Abstract
Background
Artificial intelligence (AI), more specifically large language models (LLMs), holds significant potential in revolutionizing emergency care delivery by optimizing clinical workflows and enhancing the quality of decision-making. Although enthusiasm for integrating LLMs into emergency medicine (EM) is growing, the existing literature is characterized by a disparate collection of individual studies, conceptual analyses, and preliminary implementations. Given these complexities and gaps in understanding, a cohesive framework is needed to comprehend the existing body of knowledge on the application of LLMs in EM.
Objective
Given the absence of a comprehensive framework for exploring the roles of LLMs in EM, this scoping review aims to systematically map the existing literature on LLMs’ potential applications within EM and identify directions for future research. Addressing this gap will allow for informed advancements in the field.
Methods
Using PRISMA-ScR (Preferred Reporting Items for Systematic Reviews and Meta-Analyses extension for Scoping Reviews) criteria, we searched Ovid MEDLINE, Embase, Web of Science, and Google Scholar for papers published between January 2018 and August 2023 that discussed LLMs’ use in EM. We excluded other forms of AI. A total of 1994 unique titles and abstracts were screened, and each full-text paper was independently reviewed by 2 authors. Data were abstracted independently, and 5 authors performed a collaborative quantitative and qualitative synthesis of the data.
Results
A total of 43 papers were included. Studies were predominantly from 2022 to 2023 and conducted in the United States and China.

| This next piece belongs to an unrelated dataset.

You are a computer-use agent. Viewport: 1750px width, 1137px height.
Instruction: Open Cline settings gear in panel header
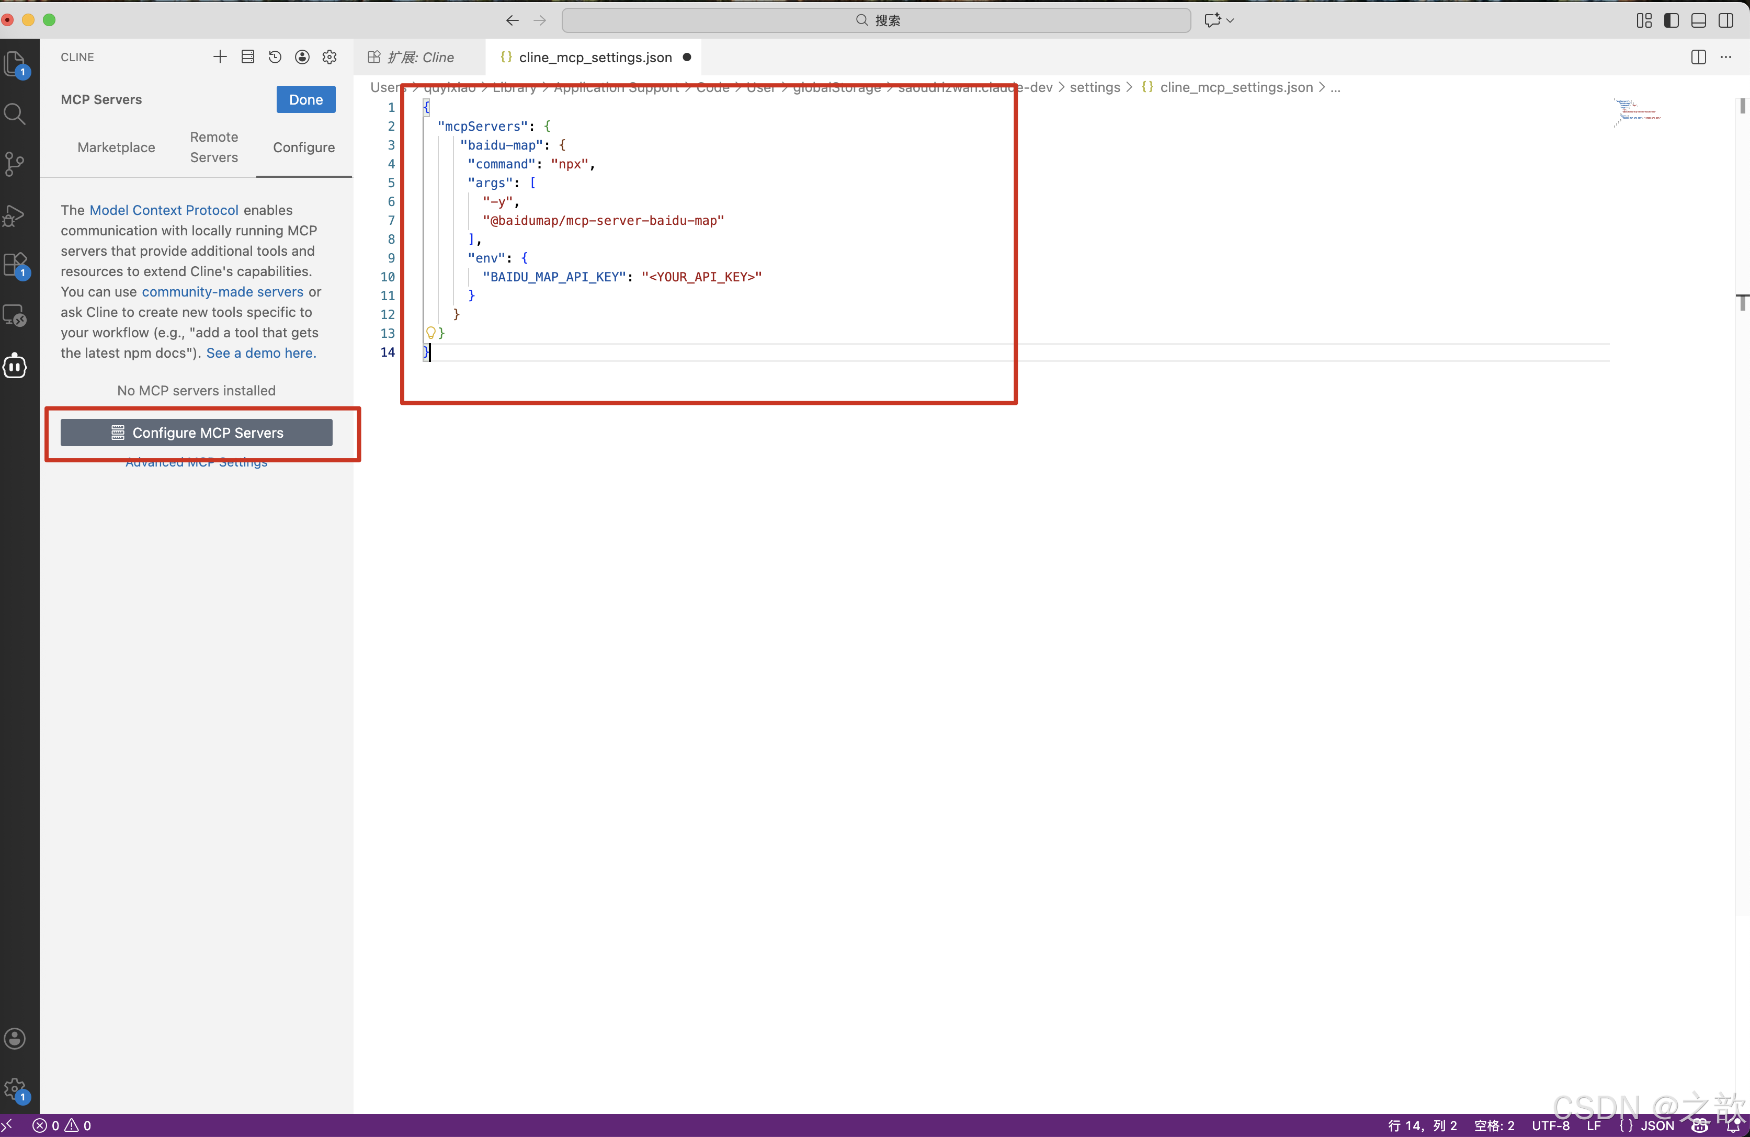(329, 57)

We uncovered four major themes: (1) clinical decision-making and support was highlighted as a pivotal area, with LLMs playing a substantial role in enhancing patient care, notably through their application in real-time triage, allowing early recognition of patient urgency; (2) efficiency, workflow, and information management demonstrated the capacity of LLMs to significantly boost operational efficiency, particularly through the automation of patient record synthesis, which could reduce administrative burden and enhance patient-centric care; (3) risks, ethics, and transparency were identified as areas of concern, especially regarding the reliability of LLMs’ outputs, and specific studies highlighted the challenges of ensuring unbiased decision-making amidst potentially flawed training data sets, stressing the importance of thorough validation and ethical oversight; and (4) education and communication possibilities included LLMs’ capacity to enrich medical training, such as through using simulated patient interactions that enhance communication skills.
Conclusions
LLMs have the potential to fundamentally transform EM, enhancing clinical decision-making, optimizing workflows, and improving patient outcomes. This review sets the stage for future advancements by identifying key research areas: prospective validation of LLM applications, establishing standards for responsible use, understanding provider and patient perceptions, and improving physicians’ AI literacy. Effective integration of LLMs into EM will require collaborative efforts and thorough evaluation to ensure these technologies can be safely and effectively applied.